Here again are links that do not denote a relationship between
different types of instance nodes, but give information about
a class node itself. The class node Color is a type of Category
Attribute.
Figure 7
Our network in Figure 7 now has a representation for information
about the item node 87481. For instance, it is a form of Ivory
which is manufactured by Procter & Gamble; it is the 22 ounce
size, white in color and competes in the Mildness market segment
of the liquid light-duty detergent category. This is one item
in one chain in one market. The database used in the Marketing
Information Center prototype has 100 items in five chains in one
market. Each item can be one of seventeen brands made by twelve
manufacturers which comes in seven sizes and eight colors and
can compete in one of five segments. This database is a pared-down
version of a scanner database for the Quad Cities market which
has many more retailers and a good many more items. The network
in Figure 7 becomes very complex with a 100-fold increase in the
amount of information.
None of the networks have shown any structural links among class
nodes, except for Figure 7 which shows only a subclass relationship
between Category Attributes nodes and various class node attributes.

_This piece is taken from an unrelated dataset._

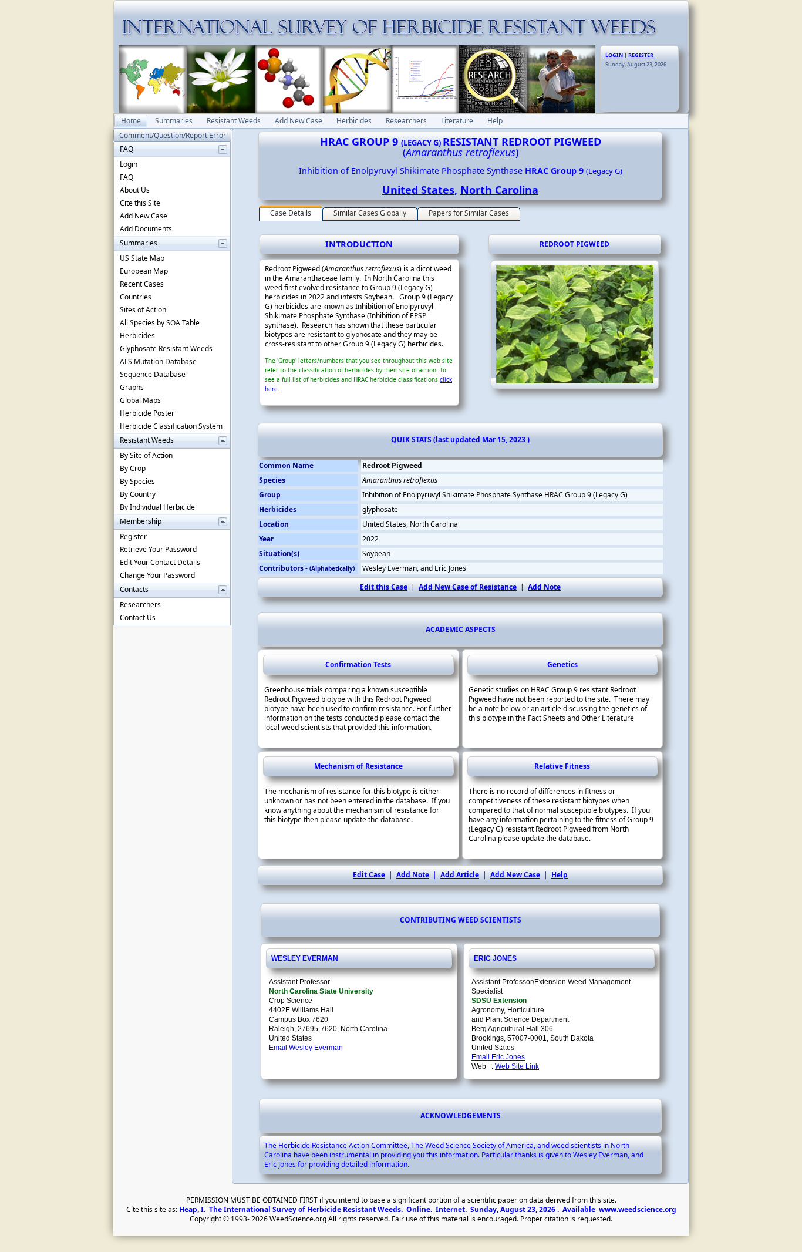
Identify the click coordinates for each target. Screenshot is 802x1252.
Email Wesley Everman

Figure 8 shows possible structural relationships between class
nodes.
Figure 8
In this figure the instance nodes have been left out in order
to show more clearly possible relationships between classes. Remember
class nodes represent larger, more general concepts and just as
general concepts can have more refined sub-concepts, the particular
types of category attributes, such as Size, are represented as
a sub-class of the broader concept of Category Attributes as shown
previously. Notice that the class Category Attributes is a kind
of abstract class that probably would never have an instance node
tied directly to it. It can only have relationships to other class
nodes. So, general concepts are represented such as the concept
that there are Manufacturers who create things termed Brands which
are suppied to things called Retailers. Retailers are in an abstraction
called a Market and carry instances of Items. All of this is obvious
from the diagram. What is not so obvious is that the nodes themselves
can contain more than meets the eye. The Retailer node is a short-hand
notation for a bundle of concepts that make up a real-live retailer,
such as the fact that retailers have a headquarters and stores
and control shelf space, price and display. The links, such as
the one labeled “supplies” between the Manufacturer
node and the Retailer node, are really more like a co-axial link
than a simple arc. This particular link represents a bundle of
various relationships between Manufacturer and the abstraction,
Retailer. This detail is shown in Figure 9.
Figure 9
Another import characteristic of the node-link representation
is the implicit “inverse” of all relationships represented
by the directional arrows. If there is an arrow going from one
node to another, this also implies the reverse – that there is
an arrow from the second node to the first. In Figure 10, there
are the nodes labeled “P & G” and “Ivory”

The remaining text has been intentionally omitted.